[Records drawn from a collection]
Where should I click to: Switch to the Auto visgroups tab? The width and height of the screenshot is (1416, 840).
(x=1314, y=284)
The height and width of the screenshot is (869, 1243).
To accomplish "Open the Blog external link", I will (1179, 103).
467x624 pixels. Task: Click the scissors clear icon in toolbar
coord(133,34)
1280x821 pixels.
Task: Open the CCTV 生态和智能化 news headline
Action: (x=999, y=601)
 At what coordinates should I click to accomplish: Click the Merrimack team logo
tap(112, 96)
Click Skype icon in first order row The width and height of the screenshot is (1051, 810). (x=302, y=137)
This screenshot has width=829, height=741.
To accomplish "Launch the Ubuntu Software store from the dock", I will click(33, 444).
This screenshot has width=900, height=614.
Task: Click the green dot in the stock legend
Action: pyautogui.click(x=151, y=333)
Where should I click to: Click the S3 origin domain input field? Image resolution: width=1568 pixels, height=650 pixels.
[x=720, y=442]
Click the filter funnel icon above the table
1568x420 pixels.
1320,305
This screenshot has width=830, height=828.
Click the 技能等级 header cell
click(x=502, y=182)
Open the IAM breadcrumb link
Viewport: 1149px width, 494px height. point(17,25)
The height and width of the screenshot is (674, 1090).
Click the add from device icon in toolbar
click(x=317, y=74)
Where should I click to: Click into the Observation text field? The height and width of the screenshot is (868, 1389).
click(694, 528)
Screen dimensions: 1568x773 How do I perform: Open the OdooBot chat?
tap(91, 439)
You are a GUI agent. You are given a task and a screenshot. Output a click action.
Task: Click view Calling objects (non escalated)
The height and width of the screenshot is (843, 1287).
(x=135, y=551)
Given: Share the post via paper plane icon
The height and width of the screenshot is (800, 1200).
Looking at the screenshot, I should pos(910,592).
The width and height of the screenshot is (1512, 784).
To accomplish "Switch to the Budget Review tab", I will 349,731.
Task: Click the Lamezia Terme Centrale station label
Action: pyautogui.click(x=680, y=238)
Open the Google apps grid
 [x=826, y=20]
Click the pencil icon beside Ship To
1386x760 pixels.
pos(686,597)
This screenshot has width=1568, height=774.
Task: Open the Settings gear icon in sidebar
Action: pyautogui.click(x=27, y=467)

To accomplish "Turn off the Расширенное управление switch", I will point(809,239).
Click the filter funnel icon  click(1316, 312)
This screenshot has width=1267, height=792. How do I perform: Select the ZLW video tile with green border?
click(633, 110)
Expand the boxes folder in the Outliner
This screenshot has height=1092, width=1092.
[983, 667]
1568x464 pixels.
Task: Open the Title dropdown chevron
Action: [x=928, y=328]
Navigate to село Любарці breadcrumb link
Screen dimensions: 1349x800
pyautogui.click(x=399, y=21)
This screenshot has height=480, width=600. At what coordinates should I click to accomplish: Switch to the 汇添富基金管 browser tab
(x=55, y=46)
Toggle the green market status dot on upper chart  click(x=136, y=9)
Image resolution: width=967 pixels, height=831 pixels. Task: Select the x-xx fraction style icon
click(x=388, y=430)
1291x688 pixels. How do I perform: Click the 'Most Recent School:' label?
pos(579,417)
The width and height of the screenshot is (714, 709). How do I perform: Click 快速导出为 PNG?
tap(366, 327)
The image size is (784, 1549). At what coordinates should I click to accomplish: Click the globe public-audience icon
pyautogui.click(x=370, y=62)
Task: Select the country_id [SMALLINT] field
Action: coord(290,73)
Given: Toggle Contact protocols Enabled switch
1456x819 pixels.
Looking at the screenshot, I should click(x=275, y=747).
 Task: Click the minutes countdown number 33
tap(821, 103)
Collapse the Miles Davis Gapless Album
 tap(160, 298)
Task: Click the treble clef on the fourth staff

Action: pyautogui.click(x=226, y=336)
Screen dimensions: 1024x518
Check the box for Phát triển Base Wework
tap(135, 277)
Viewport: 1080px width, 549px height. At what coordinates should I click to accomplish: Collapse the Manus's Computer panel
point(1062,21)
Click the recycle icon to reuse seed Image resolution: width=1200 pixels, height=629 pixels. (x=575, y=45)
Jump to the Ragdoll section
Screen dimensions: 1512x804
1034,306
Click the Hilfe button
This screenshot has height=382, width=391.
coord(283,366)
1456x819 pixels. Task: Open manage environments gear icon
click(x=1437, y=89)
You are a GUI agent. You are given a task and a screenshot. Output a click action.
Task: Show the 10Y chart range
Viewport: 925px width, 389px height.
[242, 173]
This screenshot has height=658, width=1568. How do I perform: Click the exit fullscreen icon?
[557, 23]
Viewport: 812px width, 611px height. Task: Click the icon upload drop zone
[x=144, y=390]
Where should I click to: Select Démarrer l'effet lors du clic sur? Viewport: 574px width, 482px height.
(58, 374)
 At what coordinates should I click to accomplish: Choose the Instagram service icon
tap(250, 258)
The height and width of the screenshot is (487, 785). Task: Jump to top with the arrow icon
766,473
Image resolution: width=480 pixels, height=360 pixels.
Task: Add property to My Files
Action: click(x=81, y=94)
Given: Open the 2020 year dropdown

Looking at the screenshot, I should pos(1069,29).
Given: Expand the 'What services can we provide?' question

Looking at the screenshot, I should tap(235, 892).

- **What the task asks**
Gather every line of the data above that contains the string "coordinates".

- **Problem solution**
 At what coordinates should I click to accomplish: Click the Merrimack team logo
This screenshot has height=480, width=600. At what coordinates should I click to accomplish: Switch to the 汇添富基金管 browser tab
The image size is (784, 1549). At what coordinates should I click to accomplish: Click the globe public-audience icon
Viewport: 1080px width, 549px height. At what coordinates should I click to accomplish: Collapse the Manus's Computer panel
 At what coordinates should I click to accomplish: Choose the Instagram service icon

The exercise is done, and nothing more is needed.